HowStuffWorks isimli internet sitesinde yer alan habere göre, çok
küçük olan virüsler (ortalama bir bakteriden 100 kat daha küçük) sıradan bir mikroskop ile görülemez.
Virüsler sadece bir hücreyi işgal ederek etkisini kullanırlar. Çünkü bunlar hücresel yapı değillerdir. Kopyalanma, tekrarlanma yeteneğinden yoksundurlar, üremeleri için konak hücreye ihtiyaçları vardır. Bu nedenle virüsler protein kaplamasına sarılı DNA ya da RNA genlerinin sadece küçük paketleridir.

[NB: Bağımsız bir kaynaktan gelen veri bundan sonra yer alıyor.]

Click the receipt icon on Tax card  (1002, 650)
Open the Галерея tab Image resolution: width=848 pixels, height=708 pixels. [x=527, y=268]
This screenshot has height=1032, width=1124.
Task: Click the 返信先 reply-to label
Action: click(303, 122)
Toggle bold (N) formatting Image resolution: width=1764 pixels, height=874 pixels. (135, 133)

Protein kılıf içerisinde bulunduklarından antibiyotik türü ilaçlardan etkilenmezler.
Virüsler, bitkilerden hayvanlara ve en küçük bakterilere kadar yaşayan her şeye bulaşabilirler. Bu nedenden dolayı, her zaman insan hayatı için potansiyel tehlike oluştururlar. Vücut içinde bir hücreye bulaşana kadar gerçekten tehlikeli olmayabiliyorlar. Bu bulaşma havayla,
sivrisinek gibi taşıyıcılarla, böceklerle,
tükürük, kan yoluyla gerçekleşiyor.
Virüs birkez hücreye bulaşınca, onu teslim almaya çalışıyor.

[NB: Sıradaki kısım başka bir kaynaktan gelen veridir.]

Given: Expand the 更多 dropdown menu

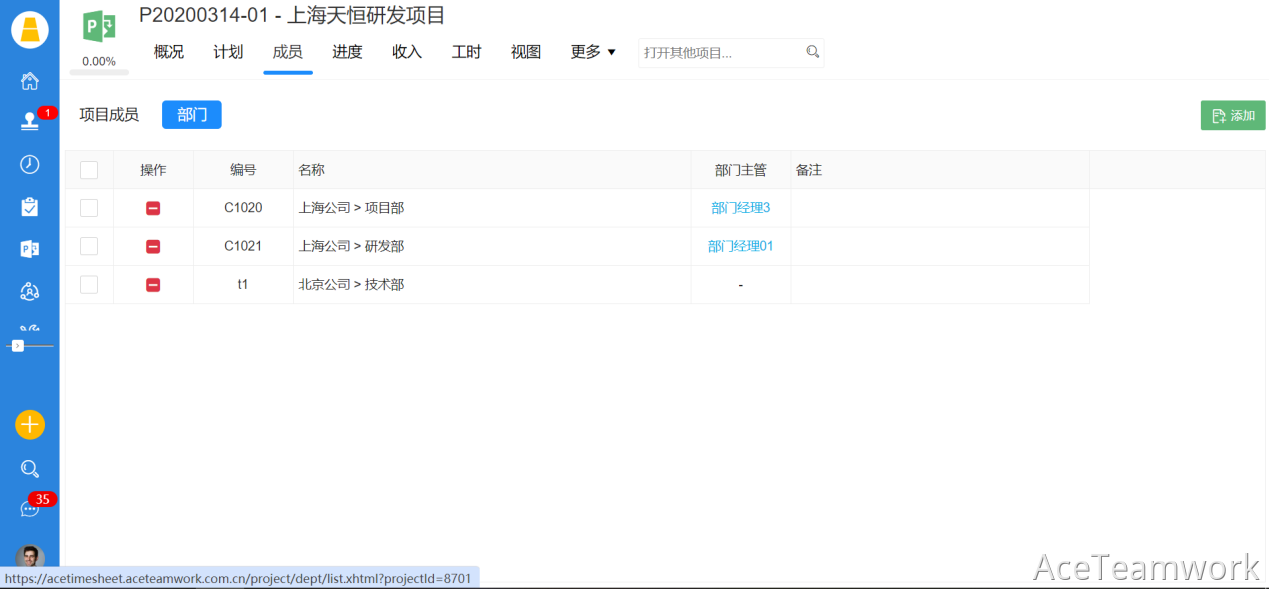Looking at the screenshot, I should (x=593, y=52).
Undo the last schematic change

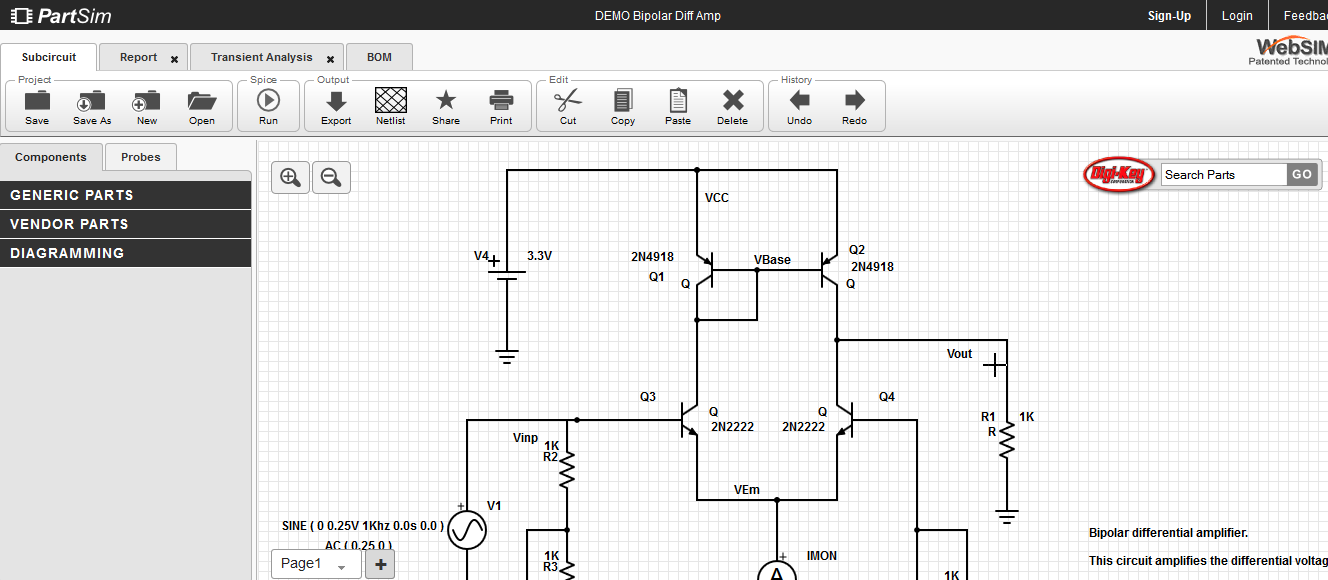pyautogui.click(x=799, y=105)
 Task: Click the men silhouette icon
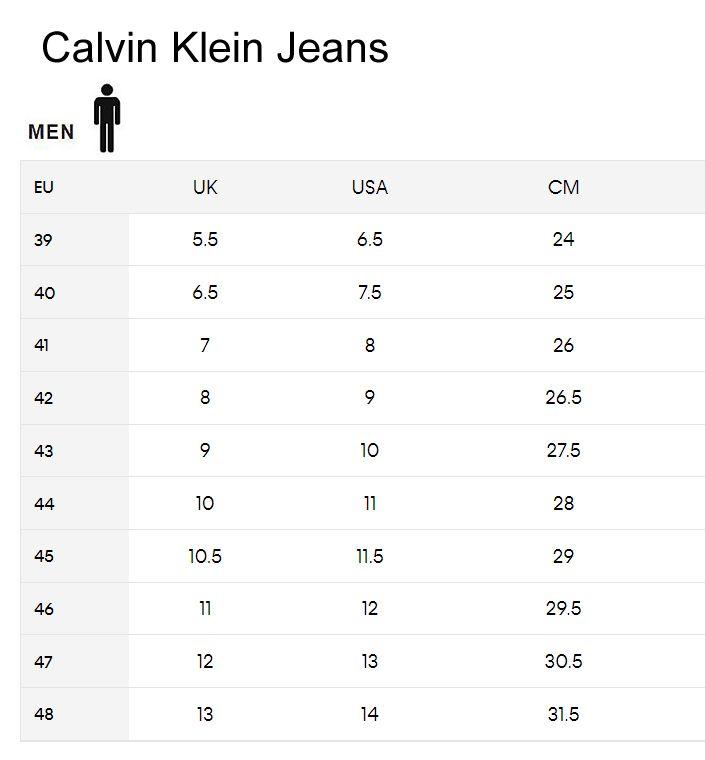(107, 118)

Hücre içinde yerleşen virüs kopyalanıyor ve mümkün olduğunca çok sayıda yeniden ürüyor. Her yeni kopyalanmayla, ev sahibi hücre normal genetik materyaldan daha fazla viral materyal üretiyor. Kontrolsüz bırakılırsa, virüs ev sahibi hücrenin ölümüne yol açabiliyor. Virüsler yanındaki hücrelere bulaşıyor ve süreç yeniden başlıyor.
İnsan vücudunda virüse karşı bazı
doğal savunmalar bulunuyor. Viral
enfeksiyon ortaya çıktığında, bir hücre RNA interferansını başlatabilir. Bağışıklık sistemi virüsleri öldürmeye yarayan T hücrelerini serbest bırakıyorlar.

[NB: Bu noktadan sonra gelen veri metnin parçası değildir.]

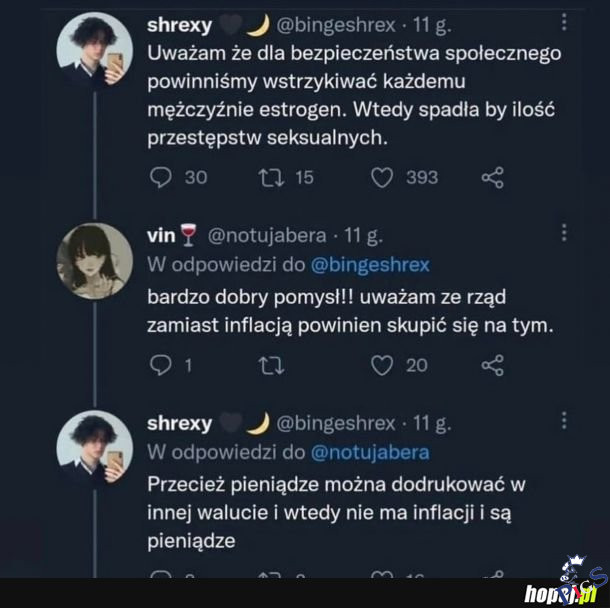Open more options on first tweet
Image resolution: width=610 pixels, height=608 pixels.
click(x=564, y=21)
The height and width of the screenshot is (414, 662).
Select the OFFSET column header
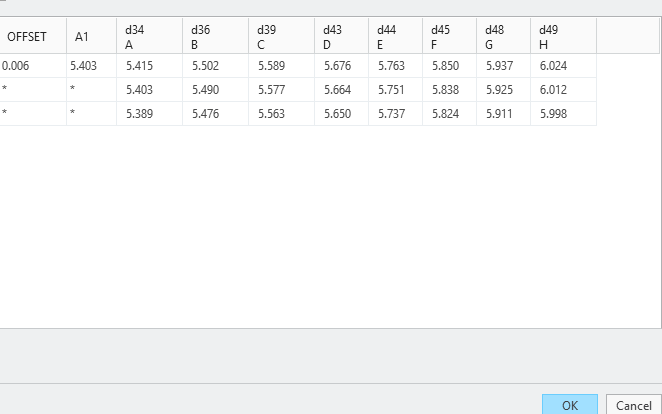coord(32,37)
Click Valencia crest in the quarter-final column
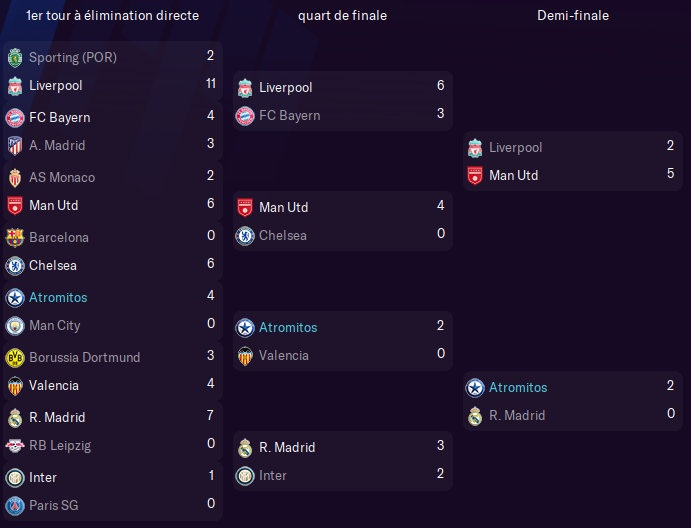691x528 pixels. point(245,356)
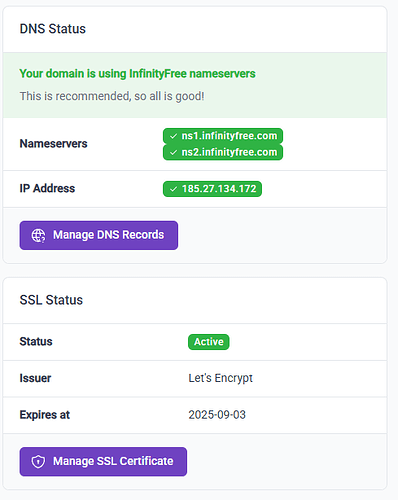The width and height of the screenshot is (398, 500).
Task: Click the green Active status badge
Action: pyautogui.click(x=209, y=342)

Maalesef insanlar için, bazı viral enfeksiyonlar
bağışıklık sistemini atlatabiliyor. Virüsler, bağışıklık sisteminden daha hızlı bir şekilde yayılıyorlar.
HIV gibi bazı virüsler, bağışıklık sistemini aldatarak faaliyet gösteriyor. Virüsler
soğuk algınlığı, kızamık, suçiçeği, HPV,
uçuk, SARS ve grip gibi
hastalıklara yol açabiliyor. Küçük olmasına rağmen, büyük bir saldırı yapabiliyorlar.